The Ezra Diet

Significant emphasis is placed on dieting and exercise in the West, particularly at New Year, when gym memberships, diet plans, weight loss clubs, de-tox programs and other body image products are at the height of their appeal. Whilst much could and has been said about the deterioration of our health and physical condition there is an underlying vanity that crosses into idolatry when it comes to achieving the right look. Most programs are external in focus and emphasis. If you drop a few rolls, tone up the abs and thighs and skip a dessert or two, you will feel better on the inside as a result.

Jesus contended with this external focus in the area of spirituality. Religious sects had arisen during the 400 year period between the events of the Old Testament and the New Testament. One group, the Pharisees, had become popular and powerful. They had an array of elaborate systems, clothing and rituals that marked them as especially devout. Their goal was to “fake it until you make it”: Modifying your external dress, conduct and speech could eventually effect a change internally that would procure God’s blessing and approval. Neither John the Baptist nor Jesus clicked with the Pharisees. Both of them denounced their hypocrisy as vanity that had a temporal reward and no appeal to God.

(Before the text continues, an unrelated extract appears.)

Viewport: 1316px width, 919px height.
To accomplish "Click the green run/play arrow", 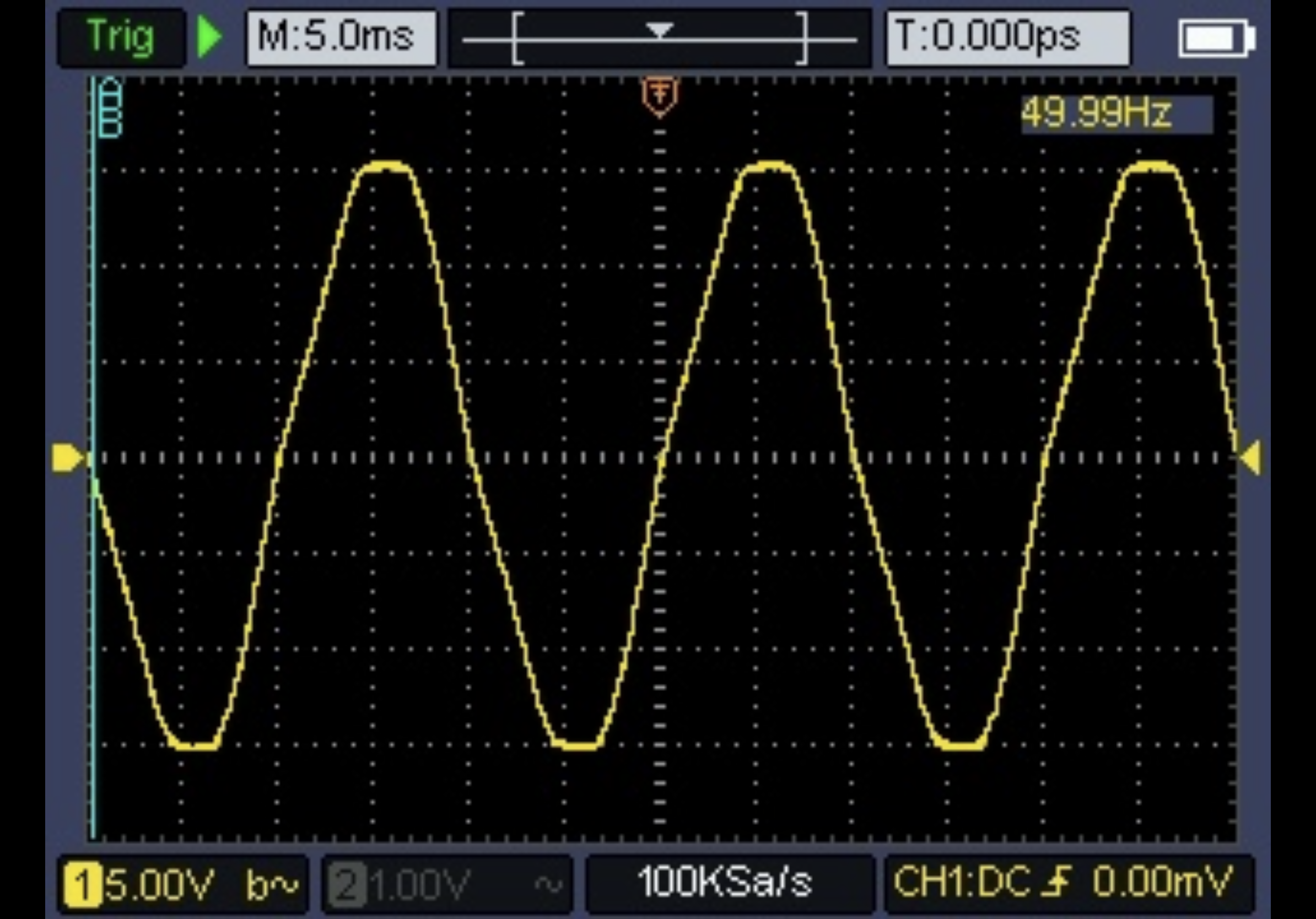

Matthew’s gospel shows Jesus teaching that the kingdom of heaven is not about possessions and physical appearance. Despite what the people had heard from the Pharisees, the kingdom of heaven was about relishing God’s glory not establishing a political and economic empire to escape the rule of Rome. Whenever Jesus taught or performed miracles he gave small sneak previews or sample tastes of Kingdom reality. This is what the kingdom sounds like, this is what the kingdom feels like, this is what the kingdom looks like, as he spoke, healed and led his disciples. In each instance he reversed or undid the effects of sin’s curse, if only temporarily, to show the power of the kingdom. Never, in any of these instances, did that involve showering people with riches, accolades, political power or influence. In Matthew 10:17-25, he even goes as far to say the opposite will result from prioritising God’s kingdom.

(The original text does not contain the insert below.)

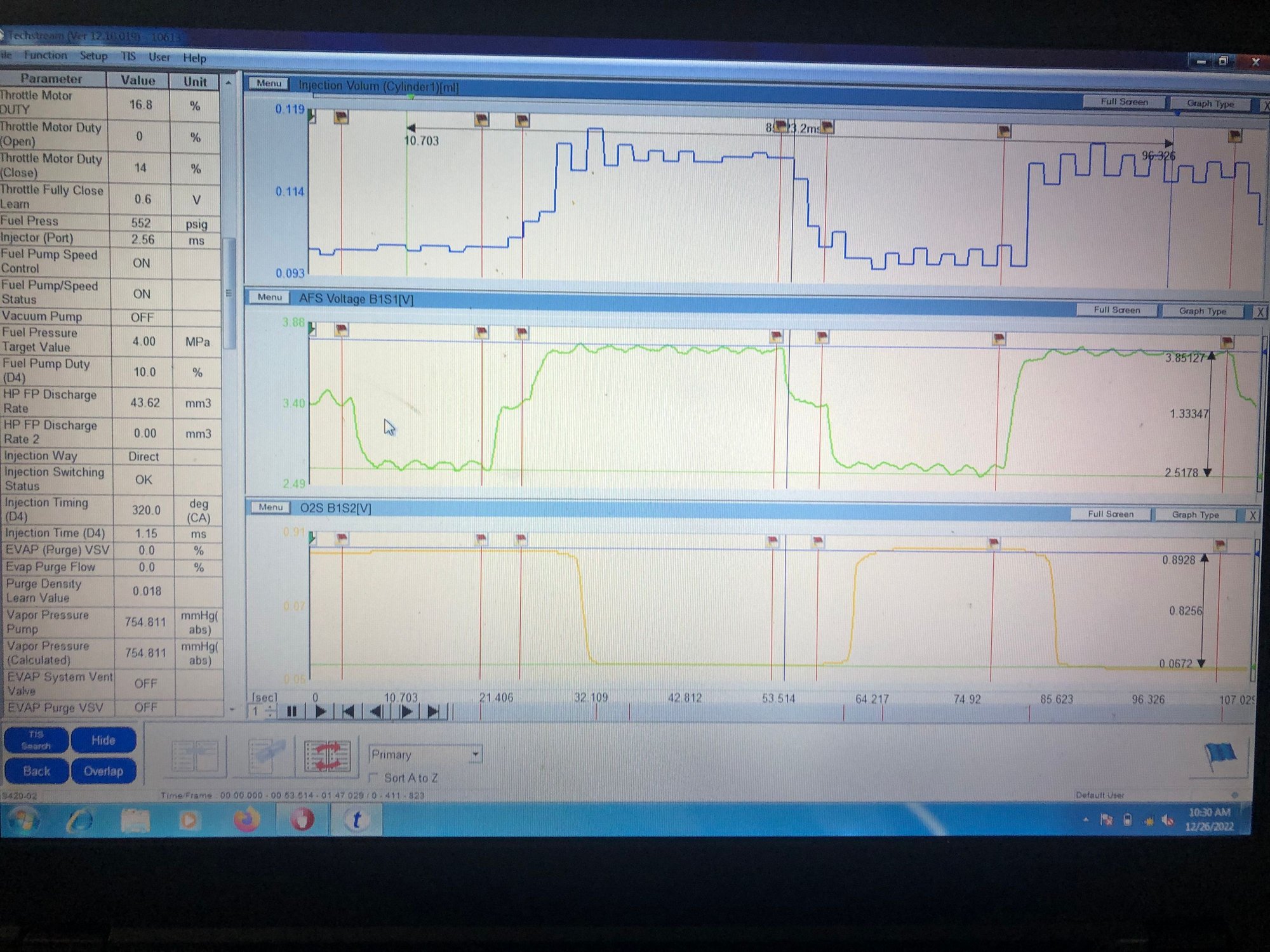Click Full Screen on AFS Voltage graph
Screen dimensions: 1270x952
(x=1116, y=310)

One illustration Jesus gave of this priority was in the “acts of righteousness” mentioned in Matthew 6 – Welfare, Prayer and Fasting. In each instance he reminded them to seek God’s approval rather than public appraisal. The “benefits” of fasting, for instance, are not that you loose a few kilos and increase your public opinion and set up yourself as a candidate for political office. Rather, that you savour the joys of the kingdom instead of the cravings of the flesh. Some of the Pharisees valued the external effect of fasting so much that they would make themselves up (like ancient actors) so that they appeared to be fasting (when they weren’t) so that they would achieve celebrity and renown. Jesus response, was, “If celebrity is what you’re after, then celebrity is what you will receive – but not in heaven! If your desire is, instead, to relish and celebrate God’s name and reputation, then that is what you will achieve.”

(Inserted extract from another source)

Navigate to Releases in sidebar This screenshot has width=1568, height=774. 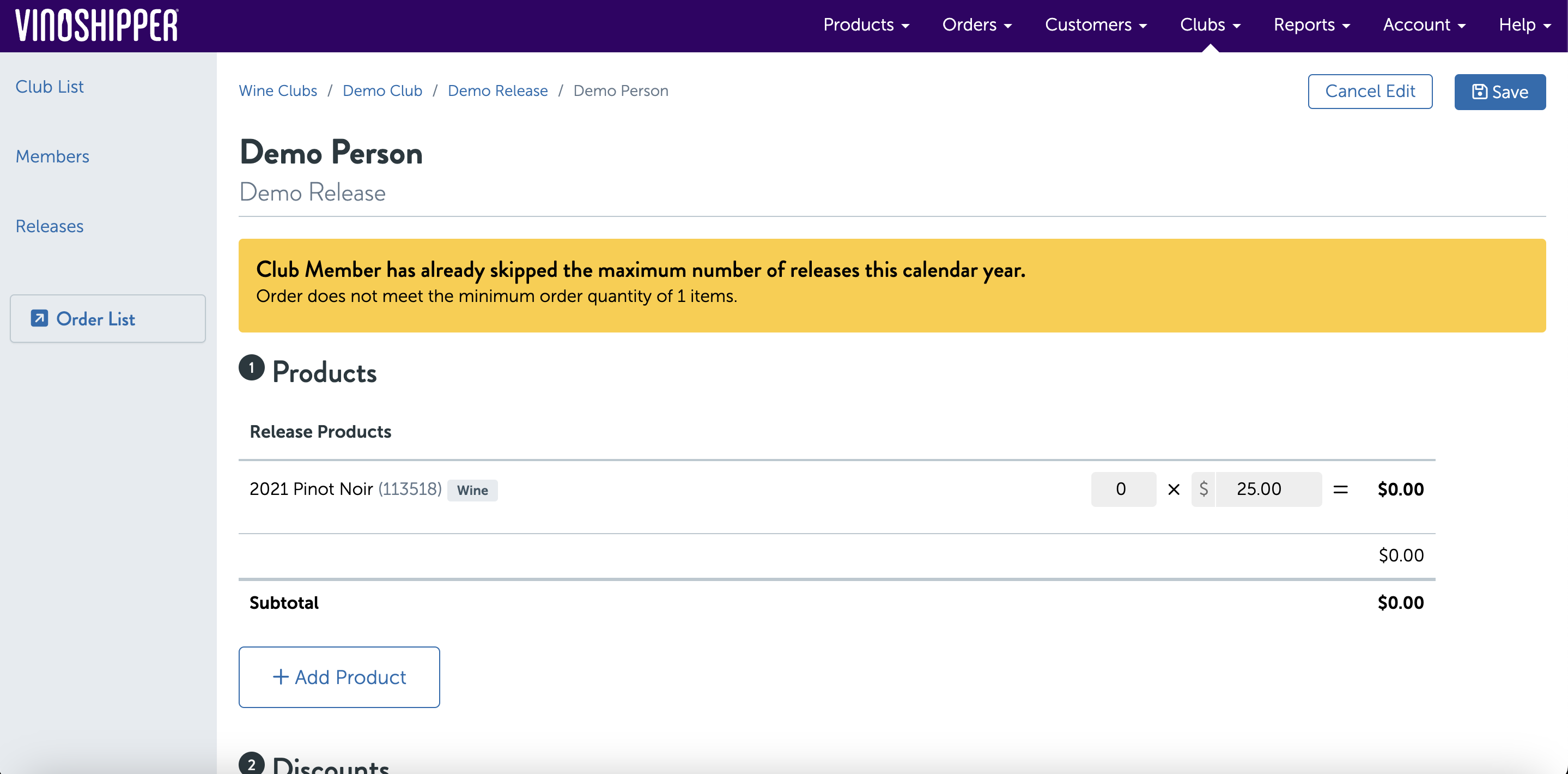(x=49, y=226)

This was Ezra’s approach when he was traveling to Jerusalem to oversee the temple re-construction. He wanted to magnify and emphasise God’s sovereignty and providence. He fasted and prayed, asking God for a safe journey. The result? Ezra 8:31-32 – “The hand of our God was on us, and he protected us … so we arrived in Jerusalem”. Fasting is not about diet, it is about tasting and experiencing the kingdom of heaven on earth. What will your diet consist of this year? New body image? New car? New income? or a RESOLVE to be passionate about Jesus and the kingdom of heaven?